Physiologically, cerebral blood flow (CBF) is matched to the metabolic demands of the brain via autoregulation that maintains relatively stable blood flow with the changes of the systemic blood pressure. Under normal circumstances, organ perfusion depends on interactions of blood pressure, vascular cross‐sectional area, and circulatory volume.7 Effective flow perfusion pressure is vital to sustain cerebral perfusion.8 The disorder of cerebral autoregulatory system concomitant with altered systemic blood pressure after stroke would inevitably influence cerebral perfusion,9 and active strategies should be adopted to control exorbitant blood pressure in the early phase of stroke.10, 11, 12

Hence, it is necessary to clarify the proper blood pressure management of hypertensive patients in the early phase of acute stroke. In this study, we investigated the association of blood pressure levels with cerebral perfusion in the early phase of ischemic stroke and neurofunctional recovery at 3 months after stroke in a large single‐center population.

2. METHODS

2.1. Study design and participants

We carried a single‐center observational study. The cohort has been described previously.13 Briefly, from January 2013 to June 2014, 986 consecutive patients with acute ischemic stroke were registered in the stroke registry database for optimal achieved blood pressure. The early phase of stroke was defined as 24 hours after acute ischemic stroke onset. Patients were included if their systolic blood pressure (SBP) ≥ 140 mm Hg, diastolic blood pressure (DBP) ≥90 mm Hg, or if they had normal blood pressure with a history of hypertension and currently were being treated with antihypertensive drugs. Patients were excluded if they had one of the following characteristics: head CT findings of hemorrhagic stroke, severe conscious disorder and conscious score of the National Institutes of Health stroke scale (NIHSS) >1, the modified Rankin scale (mRS) score >1 before stroke, severe mental disorders and dementia, serious systemic diseases, and expectancy life span <90 days, ALT or AST > 2.0 × ULN or severe liver disease, estimated glomerular filtration rate (eGFR) <30 mL/min/1.73 m2 or sever renal disease or they were not suitable to participate in the study, or they did not complete transcranial doppler (TCD) examination within 24 hours of onset due to severe illness condition.
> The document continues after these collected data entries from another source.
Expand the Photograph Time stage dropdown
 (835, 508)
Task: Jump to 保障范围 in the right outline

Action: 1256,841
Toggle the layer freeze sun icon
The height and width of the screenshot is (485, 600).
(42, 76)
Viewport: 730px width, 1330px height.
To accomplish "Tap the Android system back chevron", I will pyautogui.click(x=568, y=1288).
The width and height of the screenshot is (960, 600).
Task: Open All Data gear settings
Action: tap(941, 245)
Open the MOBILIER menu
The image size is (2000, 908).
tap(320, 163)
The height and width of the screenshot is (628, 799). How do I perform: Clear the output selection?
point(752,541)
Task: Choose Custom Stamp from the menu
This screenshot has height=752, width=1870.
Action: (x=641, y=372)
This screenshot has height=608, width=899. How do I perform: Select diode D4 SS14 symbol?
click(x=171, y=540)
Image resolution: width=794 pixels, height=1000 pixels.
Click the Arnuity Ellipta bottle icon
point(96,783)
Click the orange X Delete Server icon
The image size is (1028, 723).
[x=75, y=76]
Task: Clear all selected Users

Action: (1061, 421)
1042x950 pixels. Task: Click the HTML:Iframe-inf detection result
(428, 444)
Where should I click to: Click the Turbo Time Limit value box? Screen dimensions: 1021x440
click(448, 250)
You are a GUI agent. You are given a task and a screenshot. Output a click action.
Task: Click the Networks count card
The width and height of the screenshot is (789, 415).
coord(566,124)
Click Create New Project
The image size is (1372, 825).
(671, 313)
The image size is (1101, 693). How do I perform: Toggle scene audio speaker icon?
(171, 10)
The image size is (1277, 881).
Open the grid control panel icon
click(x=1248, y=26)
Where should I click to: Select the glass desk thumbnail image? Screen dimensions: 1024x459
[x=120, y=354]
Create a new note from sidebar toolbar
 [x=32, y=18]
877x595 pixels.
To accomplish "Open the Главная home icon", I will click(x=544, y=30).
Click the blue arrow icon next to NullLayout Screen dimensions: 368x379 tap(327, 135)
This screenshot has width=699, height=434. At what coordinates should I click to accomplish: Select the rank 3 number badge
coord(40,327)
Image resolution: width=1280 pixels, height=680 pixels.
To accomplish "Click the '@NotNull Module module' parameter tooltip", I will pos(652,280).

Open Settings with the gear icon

This study was approved by the ethics committee of the First People’s Hospital of Lianyungang City, and conducted in accordance with the Declaration of Helsinki. Written informed consent was obtained from all of the patients.

Blood pressure was measured by a mercury sphygmomanometer and was confirmed by auscultatory method (YUTU‐XJ11E) synchronously with TCD examination. All patients were lying on the bed for at least half hour before TCD, and effect factors of blood pressure were avoided, including drugs, mental status, pain, cough, bladder filling, and cold. Three consecutive blood pressure determinations (2‐minute intervals) prior to the TCD examination were used to calculate mean blood pressure levels, which was recorded as the blood pressure. Trained nurses completed the blood pressure measurement, and qualified researchers collected the data.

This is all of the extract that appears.